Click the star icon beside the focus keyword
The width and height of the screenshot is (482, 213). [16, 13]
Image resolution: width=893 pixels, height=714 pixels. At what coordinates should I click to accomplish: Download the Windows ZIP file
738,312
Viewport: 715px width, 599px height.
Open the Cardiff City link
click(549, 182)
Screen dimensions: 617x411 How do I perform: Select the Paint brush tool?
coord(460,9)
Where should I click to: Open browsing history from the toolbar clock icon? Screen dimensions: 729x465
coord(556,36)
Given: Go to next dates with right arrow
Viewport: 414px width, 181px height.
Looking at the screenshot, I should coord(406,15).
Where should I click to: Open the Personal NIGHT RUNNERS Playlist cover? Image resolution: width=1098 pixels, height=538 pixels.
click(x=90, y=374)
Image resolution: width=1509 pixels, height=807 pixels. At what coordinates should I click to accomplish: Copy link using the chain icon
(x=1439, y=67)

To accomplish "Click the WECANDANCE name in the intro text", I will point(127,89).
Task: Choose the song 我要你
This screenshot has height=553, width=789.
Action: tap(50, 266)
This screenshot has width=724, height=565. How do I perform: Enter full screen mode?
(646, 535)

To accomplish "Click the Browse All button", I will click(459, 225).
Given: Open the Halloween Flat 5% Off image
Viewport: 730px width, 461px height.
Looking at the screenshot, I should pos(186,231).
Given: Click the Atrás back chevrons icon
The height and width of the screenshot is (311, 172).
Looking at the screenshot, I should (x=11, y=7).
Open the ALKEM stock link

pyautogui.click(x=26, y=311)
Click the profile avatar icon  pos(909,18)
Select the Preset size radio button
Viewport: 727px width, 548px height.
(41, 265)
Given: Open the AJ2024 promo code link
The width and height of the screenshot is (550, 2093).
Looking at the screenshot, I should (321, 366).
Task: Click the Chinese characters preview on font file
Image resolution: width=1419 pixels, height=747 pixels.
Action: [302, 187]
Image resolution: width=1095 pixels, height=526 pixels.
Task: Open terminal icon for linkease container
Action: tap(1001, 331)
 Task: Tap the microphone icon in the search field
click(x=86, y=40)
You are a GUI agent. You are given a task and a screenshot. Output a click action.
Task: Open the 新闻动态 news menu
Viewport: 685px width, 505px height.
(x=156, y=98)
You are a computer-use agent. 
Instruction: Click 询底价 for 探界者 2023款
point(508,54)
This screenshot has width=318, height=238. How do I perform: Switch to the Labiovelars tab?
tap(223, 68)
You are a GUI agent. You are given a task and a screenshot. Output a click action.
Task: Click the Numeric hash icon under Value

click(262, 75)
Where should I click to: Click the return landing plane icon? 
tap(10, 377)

ACTIVITY: Transcribe the records above exactly, keeping every line.

EXPECTED OUTPUT:
Click the star icon beside the focus keyword
The width and height of the screenshot is (482, 213). [16, 13]
Image resolution: width=893 pixels, height=714 pixels. At what coordinates should I click to accomplish: Download the Windows ZIP file
738,312
Viewport: 715px width, 599px height.
Open the Cardiff City link
click(549, 182)
Screen dimensions: 617x411 How do I perform: Select the Paint brush tool?
coord(460,9)
Where should I click to: Open browsing history from the toolbar clock icon? Screen dimensions: 729x465
coord(556,36)
Given: Go to next dates with right arrow
Viewport: 414px width, 181px height.
Looking at the screenshot, I should coord(406,15).
Where should I click to: Open the Personal NIGHT RUNNERS Playlist cover? Image resolution: width=1098 pixels, height=538 pixels.
click(x=90, y=374)
Image resolution: width=1509 pixels, height=807 pixels. At what coordinates should I click to accomplish: Copy link using the chain icon
(x=1439, y=67)

To accomplish "Click the WECANDANCE name in the intro text", I will point(127,89).
Task: Choose the song 我要你
This screenshot has height=553, width=789.
Action: tap(50, 266)
This screenshot has width=724, height=565. How do I perform: Enter full screen mode?
(646, 535)

To accomplish "Click the Browse All button", I will click(459, 225).
Given: Open the Halloween Flat 5% Off image
Viewport: 730px width, 461px height.
Looking at the screenshot, I should pos(186,231).
Given: Click the Atrás back chevrons icon
The height and width of the screenshot is (311, 172).
Looking at the screenshot, I should (x=11, y=7).
Open the ALKEM stock link

pyautogui.click(x=26, y=311)
Click the profile avatar icon  pos(909,18)
Select the Preset size radio button
Viewport: 727px width, 548px height.
(41, 265)
Given: Open the AJ2024 promo code link
The width and height of the screenshot is (550, 2093).
Looking at the screenshot, I should (321, 366).
Task: Click the Chinese characters preview on font file
Image resolution: width=1419 pixels, height=747 pixels.
Action: [302, 187]
Image resolution: width=1095 pixels, height=526 pixels.
Task: Open terminal icon for linkease container
Action: tap(1001, 331)
 Task: Tap the microphone icon in the search field
click(x=86, y=40)
You are a GUI agent. You are given a task and a screenshot. Output a click action.
Task: Open the 新闻动态 news menu
Viewport: 685px width, 505px height.
(x=156, y=98)
You are a computer-use agent. 
Instruction: Click 询底价 for 探界者 2023款
point(508,54)
This screenshot has width=318, height=238. How do I perform: Switch to the Labiovelars tab?
tap(223, 68)
You are a GUI agent. You are given a task and a screenshot. Output a click action.
Task: Click the Numeric hash icon under Value

click(262, 75)
Where should I click to: Click the return landing plane icon? 
tap(10, 377)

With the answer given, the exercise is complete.